Data supplied:
------------------------------------------------------------------------

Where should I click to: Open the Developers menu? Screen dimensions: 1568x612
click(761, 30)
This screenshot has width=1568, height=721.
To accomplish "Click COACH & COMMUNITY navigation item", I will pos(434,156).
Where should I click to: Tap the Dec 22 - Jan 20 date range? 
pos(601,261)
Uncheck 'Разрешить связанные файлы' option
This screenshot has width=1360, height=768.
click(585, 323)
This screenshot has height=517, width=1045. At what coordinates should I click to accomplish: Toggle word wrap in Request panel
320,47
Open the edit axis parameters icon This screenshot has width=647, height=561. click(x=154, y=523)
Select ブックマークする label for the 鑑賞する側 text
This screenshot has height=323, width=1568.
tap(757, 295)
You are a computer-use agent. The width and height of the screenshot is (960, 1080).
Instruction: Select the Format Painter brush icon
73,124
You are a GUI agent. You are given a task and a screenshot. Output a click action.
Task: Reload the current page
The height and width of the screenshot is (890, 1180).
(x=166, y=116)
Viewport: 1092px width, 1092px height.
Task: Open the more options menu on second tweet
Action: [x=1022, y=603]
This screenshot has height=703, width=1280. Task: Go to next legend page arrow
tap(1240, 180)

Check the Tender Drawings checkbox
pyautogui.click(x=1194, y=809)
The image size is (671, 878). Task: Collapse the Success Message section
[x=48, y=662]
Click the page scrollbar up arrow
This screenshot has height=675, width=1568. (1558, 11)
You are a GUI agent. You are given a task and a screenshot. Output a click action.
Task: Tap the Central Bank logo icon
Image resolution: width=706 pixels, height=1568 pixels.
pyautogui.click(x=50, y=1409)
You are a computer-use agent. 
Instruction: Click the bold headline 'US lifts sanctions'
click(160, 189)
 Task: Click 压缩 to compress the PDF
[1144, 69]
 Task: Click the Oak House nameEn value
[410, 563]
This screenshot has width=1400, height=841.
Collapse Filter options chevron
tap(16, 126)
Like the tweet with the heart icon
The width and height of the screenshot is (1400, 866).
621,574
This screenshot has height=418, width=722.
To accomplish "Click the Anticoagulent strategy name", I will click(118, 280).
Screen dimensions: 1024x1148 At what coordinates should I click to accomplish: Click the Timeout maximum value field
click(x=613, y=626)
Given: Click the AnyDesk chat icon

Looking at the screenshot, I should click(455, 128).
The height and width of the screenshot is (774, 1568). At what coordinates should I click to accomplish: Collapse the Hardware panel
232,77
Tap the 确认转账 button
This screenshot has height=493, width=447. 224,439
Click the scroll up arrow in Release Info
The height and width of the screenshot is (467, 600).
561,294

------------------------------------------------------------------------

Required task: Copy out all of the material above word for word, keeping every line in its original order.

Task result:
Where should I click to: Open the Developers menu? Screen dimensions: 1568x612
click(761, 30)
This screenshot has width=1568, height=721.
To accomplish "Click COACH & COMMUNITY navigation item", I will pos(434,156).
Where should I click to: Tap the Dec 22 - Jan 20 date range? 
pos(601,261)
Uncheck 'Разрешить связанные файлы' option
This screenshot has width=1360, height=768.
click(585, 323)
This screenshot has height=517, width=1045. At what coordinates should I click to accomplish: Toggle word wrap in Request panel
320,47
Open the edit axis parameters icon This screenshot has width=647, height=561. click(x=154, y=523)
Select ブックマークする label for the 鑑賞する側 text
This screenshot has height=323, width=1568.
tap(757, 295)
You are a computer-use agent. The width and height of the screenshot is (960, 1080).
Instruction: Select the Format Painter brush icon
73,124
You are a GUI agent. You are given a task and a screenshot. Output a click action.
Task: Reload the current page
The height and width of the screenshot is (890, 1180).
(x=166, y=116)
Viewport: 1092px width, 1092px height.
Task: Open the more options menu on second tweet
Action: [x=1022, y=603]
This screenshot has height=703, width=1280. Task: Go to next legend page arrow
tap(1240, 180)

Check the Tender Drawings checkbox
pyautogui.click(x=1194, y=809)
The image size is (671, 878). Task: Collapse the Success Message section
[x=48, y=662]
Click the page scrollbar up arrow
This screenshot has height=675, width=1568. (1558, 11)
You are a GUI agent. You are given a task and a screenshot. Output a click action.
Task: Tap the Central Bank logo icon
Image resolution: width=706 pixels, height=1568 pixels.
pyautogui.click(x=50, y=1409)
You are a computer-use agent. 
Instruction: Click the bold headline 'US lifts sanctions'
click(160, 189)
 Task: Click 压缩 to compress the PDF
[1144, 69]
 Task: Click the Oak House nameEn value
[410, 563]
This screenshot has width=1400, height=841.
Collapse Filter options chevron
tap(16, 126)
Like the tweet with the heart icon
The width and height of the screenshot is (1400, 866).
621,574
This screenshot has height=418, width=722.
To accomplish "Click the Anticoagulent strategy name", I will click(118, 280).
Screen dimensions: 1024x1148 At what coordinates should I click to accomplish: Click the Timeout maximum value field
click(x=613, y=626)
Given: Click the AnyDesk chat icon

Looking at the screenshot, I should click(455, 128).
The height and width of the screenshot is (774, 1568). At what coordinates should I click to accomplish: Collapse the Hardware panel
232,77
Tap the 确认转账 button
This screenshot has height=493, width=447. 224,439
Click the scroll up arrow in Release Info
The height and width of the screenshot is (467, 600).
561,294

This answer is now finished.